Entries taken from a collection
+ + + +

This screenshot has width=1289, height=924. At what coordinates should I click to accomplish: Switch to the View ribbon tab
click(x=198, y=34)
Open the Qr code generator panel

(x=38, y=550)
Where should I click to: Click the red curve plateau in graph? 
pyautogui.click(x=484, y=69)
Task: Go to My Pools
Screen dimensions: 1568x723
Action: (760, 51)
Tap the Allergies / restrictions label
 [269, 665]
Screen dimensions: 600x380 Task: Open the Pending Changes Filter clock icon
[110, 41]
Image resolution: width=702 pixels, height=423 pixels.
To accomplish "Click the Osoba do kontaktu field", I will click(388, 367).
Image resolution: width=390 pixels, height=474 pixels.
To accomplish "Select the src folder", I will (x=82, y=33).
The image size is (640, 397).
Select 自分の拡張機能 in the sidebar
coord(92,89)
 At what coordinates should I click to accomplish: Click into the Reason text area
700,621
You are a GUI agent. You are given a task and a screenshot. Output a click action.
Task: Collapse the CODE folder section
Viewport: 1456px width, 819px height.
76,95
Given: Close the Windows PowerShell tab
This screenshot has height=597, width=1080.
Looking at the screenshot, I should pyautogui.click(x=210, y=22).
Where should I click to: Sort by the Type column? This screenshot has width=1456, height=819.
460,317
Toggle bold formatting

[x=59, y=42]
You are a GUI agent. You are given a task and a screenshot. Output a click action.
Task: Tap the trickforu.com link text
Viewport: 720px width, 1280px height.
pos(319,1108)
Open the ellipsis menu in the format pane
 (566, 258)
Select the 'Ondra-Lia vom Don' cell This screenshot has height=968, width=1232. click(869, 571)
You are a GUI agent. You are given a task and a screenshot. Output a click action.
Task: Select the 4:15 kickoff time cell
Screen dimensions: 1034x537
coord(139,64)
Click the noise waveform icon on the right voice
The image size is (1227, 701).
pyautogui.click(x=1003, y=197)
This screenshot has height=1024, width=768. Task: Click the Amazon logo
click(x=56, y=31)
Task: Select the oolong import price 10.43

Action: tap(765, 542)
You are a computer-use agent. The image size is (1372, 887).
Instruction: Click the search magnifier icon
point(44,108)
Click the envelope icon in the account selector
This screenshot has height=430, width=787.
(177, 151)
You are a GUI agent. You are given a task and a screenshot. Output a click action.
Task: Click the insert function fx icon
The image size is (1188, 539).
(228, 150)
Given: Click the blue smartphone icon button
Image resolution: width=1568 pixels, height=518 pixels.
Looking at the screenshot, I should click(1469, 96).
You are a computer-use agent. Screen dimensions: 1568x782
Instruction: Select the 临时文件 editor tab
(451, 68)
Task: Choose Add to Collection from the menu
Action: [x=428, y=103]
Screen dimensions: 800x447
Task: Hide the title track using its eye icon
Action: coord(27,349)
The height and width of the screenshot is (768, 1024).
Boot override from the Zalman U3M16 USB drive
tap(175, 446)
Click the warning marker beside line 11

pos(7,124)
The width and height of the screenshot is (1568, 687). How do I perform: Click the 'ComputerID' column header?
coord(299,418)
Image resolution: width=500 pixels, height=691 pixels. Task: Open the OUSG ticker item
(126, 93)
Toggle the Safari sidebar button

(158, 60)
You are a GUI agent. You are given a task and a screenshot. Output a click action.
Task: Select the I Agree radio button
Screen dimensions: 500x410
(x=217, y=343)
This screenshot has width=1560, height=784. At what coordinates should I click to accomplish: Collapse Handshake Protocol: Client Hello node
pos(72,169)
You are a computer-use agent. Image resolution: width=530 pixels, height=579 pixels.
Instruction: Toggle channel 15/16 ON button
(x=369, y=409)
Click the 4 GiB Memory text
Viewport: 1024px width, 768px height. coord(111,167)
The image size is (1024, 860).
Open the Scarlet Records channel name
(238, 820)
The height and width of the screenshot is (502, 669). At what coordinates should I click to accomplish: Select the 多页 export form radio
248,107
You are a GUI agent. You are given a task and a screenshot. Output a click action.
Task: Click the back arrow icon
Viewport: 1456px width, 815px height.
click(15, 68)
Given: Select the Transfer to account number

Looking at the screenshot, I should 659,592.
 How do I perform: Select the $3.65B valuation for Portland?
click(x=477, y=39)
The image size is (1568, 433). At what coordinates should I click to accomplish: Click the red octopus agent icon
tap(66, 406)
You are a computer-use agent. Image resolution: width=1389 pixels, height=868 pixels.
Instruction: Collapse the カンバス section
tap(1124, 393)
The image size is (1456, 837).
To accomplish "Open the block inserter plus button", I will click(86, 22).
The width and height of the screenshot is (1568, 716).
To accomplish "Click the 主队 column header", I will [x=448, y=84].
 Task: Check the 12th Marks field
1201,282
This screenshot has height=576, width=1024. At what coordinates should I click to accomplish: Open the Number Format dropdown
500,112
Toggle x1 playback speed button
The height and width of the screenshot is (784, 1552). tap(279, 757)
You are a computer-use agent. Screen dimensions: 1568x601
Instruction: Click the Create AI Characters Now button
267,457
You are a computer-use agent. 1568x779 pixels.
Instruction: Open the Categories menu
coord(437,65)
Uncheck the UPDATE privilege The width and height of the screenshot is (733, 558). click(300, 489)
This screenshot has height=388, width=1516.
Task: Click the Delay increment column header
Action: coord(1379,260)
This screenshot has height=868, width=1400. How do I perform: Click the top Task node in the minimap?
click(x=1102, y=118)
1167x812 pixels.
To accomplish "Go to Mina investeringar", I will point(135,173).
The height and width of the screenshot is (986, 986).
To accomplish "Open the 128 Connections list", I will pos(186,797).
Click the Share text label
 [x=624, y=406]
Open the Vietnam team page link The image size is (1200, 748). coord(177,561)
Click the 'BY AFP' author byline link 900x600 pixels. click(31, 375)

+ + + +

→ **Task to carry out**
Reproduce every one of the items above line for line, without any changes.

→ **The completed task**
This screenshot has width=1289, height=924. At what coordinates should I click to accomplish: Switch to the View ribbon tab
click(x=198, y=34)
Open the Qr code generator panel

(x=38, y=550)
Where should I click to: Click the red curve plateau in graph? 
pyautogui.click(x=484, y=69)
Task: Go to My Pools
Screen dimensions: 1568x723
Action: (760, 51)
Tap the Allergies / restrictions label
 [269, 665]
Screen dimensions: 600x380 Task: Open the Pending Changes Filter clock icon
[110, 41]
Image resolution: width=702 pixels, height=423 pixels.
To accomplish "Click the Osoba do kontaktu field", I will click(388, 367).
Image resolution: width=390 pixels, height=474 pixels.
To accomplish "Select the src folder", I will (x=82, y=33).
The image size is (640, 397).
Select 自分の拡張機能 in the sidebar
coord(92,89)
 At what coordinates should I click to accomplish: Click into the Reason text area
700,621
You are a GUI agent. You are given a task and a screenshot. Output a click action.
Task: Collapse the CODE folder section
Viewport: 1456px width, 819px height.
76,95
Given: Close the Windows PowerShell tab
This screenshot has height=597, width=1080.
Looking at the screenshot, I should pyautogui.click(x=210, y=22).
Where should I click to: Sort by the Type column? This screenshot has width=1456, height=819.
460,317
Toggle bold formatting

[x=59, y=42]
You are a GUI agent. You are given a task and a screenshot. Output a click action.
Task: Tap the trickforu.com link text
Viewport: 720px width, 1280px height.
pos(319,1108)
Open the ellipsis menu in the format pane
 (566, 258)
Select the 'Ondra-Lia vom Don' cell This screenshot has height=968, width=1232. click(869, 571)
You are a GUI agent. You are given a task and a screenshot. Output a click action.
Task: Select the 4:15 kickoff time cell
Screen dimensions: 1034x537
coord(139,64)
Click the noise waveform icon on the right voice
The image size is (1227, 701).
pyautogui.click(x=1003, y=197)
This screenshot has height=1024, width=768. Task: Click the Amazon logo
click(x=56, y=31)
Task: Select the oolong import price 10.43

Action: tap(765, 542)
You are a computer-use agent. The image size is (1372, 887).
Instruction: Click the search magnifier icon
point(44,108)
Click the envelope icon in the account selector
This screenshot has height=430, width=787.
(177, 151)
You are a GUI agent. You are given a task and a screenshot. Output a click action.
Task: Click the insert function fx icon
The image size is (1188, 539).
(228, 150)
Given: Click the blue smartphone icon button
Image resolution: width=1568 pixels, height=518 pixels.
Looking at the screenshot, I should click(1469, 96).
You are a computer-use agent. Screen dimensions: 1568x782
Instruction: Select the 临时文件 editor tab
(451, 68)
Task: Choose Add to Collection from the menu
Action: [x=428, y=103]
Screen dimensions: 800x447
Task: Hide the title track using its eye icon
Action: coord(27,349)
The height and width of the screenshot is (768, 1024).
Boot override from the Zalman U3M16 USB drive
tap(175, 446)
Click the warning marker beside line 11

pos(7,124)
The width and height of the screenshot is (1568, 687). How do I perform: Click the 'ComputerID' column header?
coord(299,418)
Image resolution: width=500 pixels, height=691 pixels. Task: Open the OUSG ticker item
(126, 93)
Toggle the Safari sidebar button

(158, 60)
You are a GUI agent. You are given a task and a screenshot. Output a click action.
Task: Select the I Agree radio button
Screen dimensions: 500x410
(x=217, y=343)
This screenshot has width=1560, height=784. At what coordinates should I click to accomplish: Collapse Handshake Protocol: Client Hello node
pos(72,169)
You are a computer-use agent. Image resolution: width=530 pixels, height=579 pixels.
Instruction: Toggle channel 15/16 ON button
(x=369, y=409)
Click the 4 GiB Memory text
Viewport: 1024px width, 768px height. coord(111,167)
The image size is (1024, 860).
Open the Scarlet Records channel name
(238, 820)
The height and width of the screenshot is (502, 669). At what coordinates should I click to accomplish: Select the 多页 export form radio
248,107
You are a GUI agent. You are given a task and a screenshot. Output a click action.
Task: Click the back arrow icon
Viewport: 1456px width, 815px height.
click(15, 68)
Given: Select the Transfer to account number

Looking at the screenshot, I should 659,592.
 How do I perform: Select the $3.65B valuation for Portland?
click(x=477, y=39)
The image size is (1568, 433). At what coordinates should I click to accomplish: Click the red octopus agent icon
tap(66, 406)
You are a computer-use agent. Image resolution: width=1389 pixels, height=868 pixels.
Instruction: Collapse the カンバス section
tap(1124, 393)
The image size is (1456, 837).
To accomplish "Open the block inserter plus button", I will click(86, 22).
The width and height of the screenshot is (1568, 716).
To accomplish "Click the 主队 column header", I will [x=448, y=84].
 Task: Check the 12th Marks field
1201,282
This screenshot has height=576, width=1024. At what coordinates should I click to accomplish: Open the Number Format dropdown
500,112
Toggle x1 playback speed button
The height and width of the screenshot is (784, 1552). tap(279, 757)
You are a computer-use agent. Screen dimensions: 1568x601
Instruction: Click the Create AI Characters Now button
267,457
You are a computer-use agent. 1568x779 pixels.
Instruction: Open the Categories menu
coord(437,65)
Uncheck the UPDATE privilege The width and height of the screenshot is (733, 558). click(300, 489)
This screenshot has height=388, width=1516.
Task: Click the Delay increment column header
Action: coord(1379,260)
This screenshot has height=868, width=1400. How do I perform: Click the top Task node in the minimap?
click(x=1102, y=118)
1167x812 pixels.
To accomplish "Go to Mina investeringar", I will point(135,173).
The height and width of the screenshot is (986, 986).
To accomplish "Open the 128 Connections list", I will pos(186,797).
Click the Share text label
 [x=624, y=406]
Open the Vietnam team page link The image size is (1200, 748). coord(177,561)
Click the 'BY AFP' author byline link 900x600 pixels. click(31, 375)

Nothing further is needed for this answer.